Start of Data in this exercise

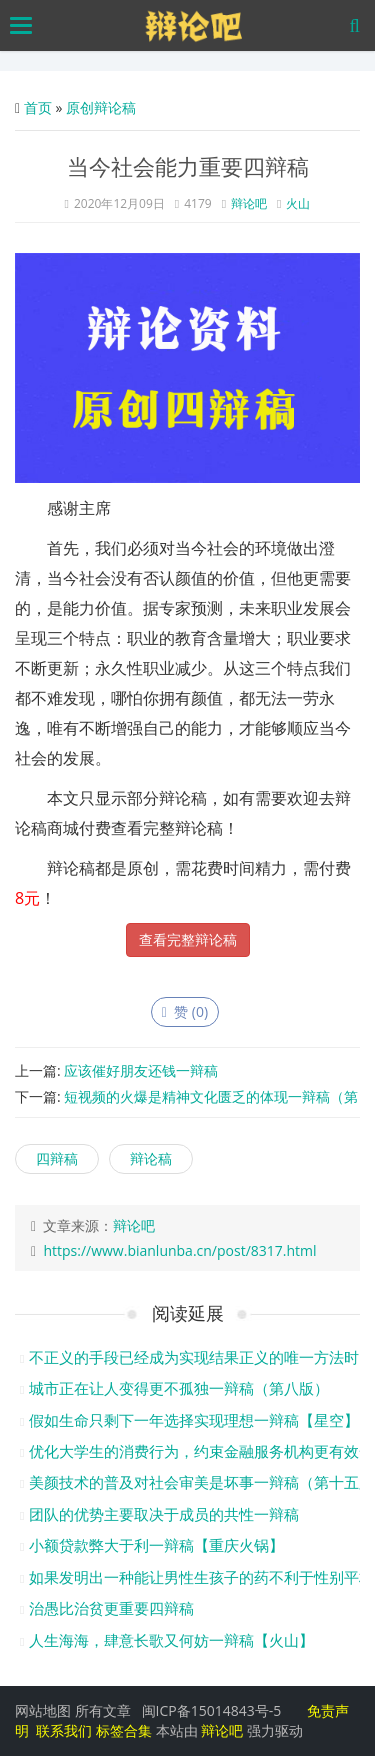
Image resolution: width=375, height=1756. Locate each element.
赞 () (185, 1011)
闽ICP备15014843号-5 (212, 1710)
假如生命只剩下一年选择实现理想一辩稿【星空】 (194, 1420)
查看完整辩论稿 (188, 939)
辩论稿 (151, 1158)
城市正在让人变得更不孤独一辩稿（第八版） (179, 1388)
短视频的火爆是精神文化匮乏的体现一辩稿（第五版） (186, 1104)
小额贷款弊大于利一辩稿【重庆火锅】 (156, 1545)
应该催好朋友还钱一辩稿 (141, 1070)
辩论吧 (249, 203)
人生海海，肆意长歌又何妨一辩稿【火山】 (171, 1640)
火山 (298, 203)
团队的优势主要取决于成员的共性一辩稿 (164, 1514)
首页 (38, 107)
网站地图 (43, 1710)
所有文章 (103, 1710)
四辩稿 (57, 1158)
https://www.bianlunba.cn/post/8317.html (179, 1250)
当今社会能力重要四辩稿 (188, 166)
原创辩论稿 (101, 107)
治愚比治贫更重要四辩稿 (111, 1608)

End of Data in this exercise

◆ **Aim**: Can you rewrite the listing above with every "四辩稿" replaced by "三辩稿" and nothing else changed? Leave the pictures out of your answer.

◆ **Full response**:
Image resolution: width=375, height=1756. Locate each element.
赞 () (185, 1011)
闽ICP备15014843号-5 (212, 1710)
假如生命只剩下一年选择实现理想一辩稿【星空】 (194, 1420)
查看完整辩论稿 (188, 939)
辩论稿 (151, 1158)
城市正在让人变得更不孤独一辩稿（第八版） (179, 1388)
短视频的火爆是精神文化匮乏的体现一辩稿（第五版） (186, 1104)
小额贷款弊大于利一辩稿【重庆火锅】 (156, 1545)
应该催好朋友还钱一辩稿 (141, 1070)
辩论吧 (249, 203)
人生海海，肆意长歌又何妨一辩稿【火山】 (171, 1640)
火山 (298, 203)
团队的优势主要取决于成员的共性一辩稿 (164, 1514)
首页 (38, 107)
网站地图 (43, 1710)
所有文章 (103, 1710)
三辩稿 (57, 1158)
https://www.bianlunba.cn/post/8317.html (179, 1250)
当今社会能力重要三辩稿 (188, 166)
原创辩论稿 (101, 107)
治愚比治贫更重要三辩稿 (111, 1608)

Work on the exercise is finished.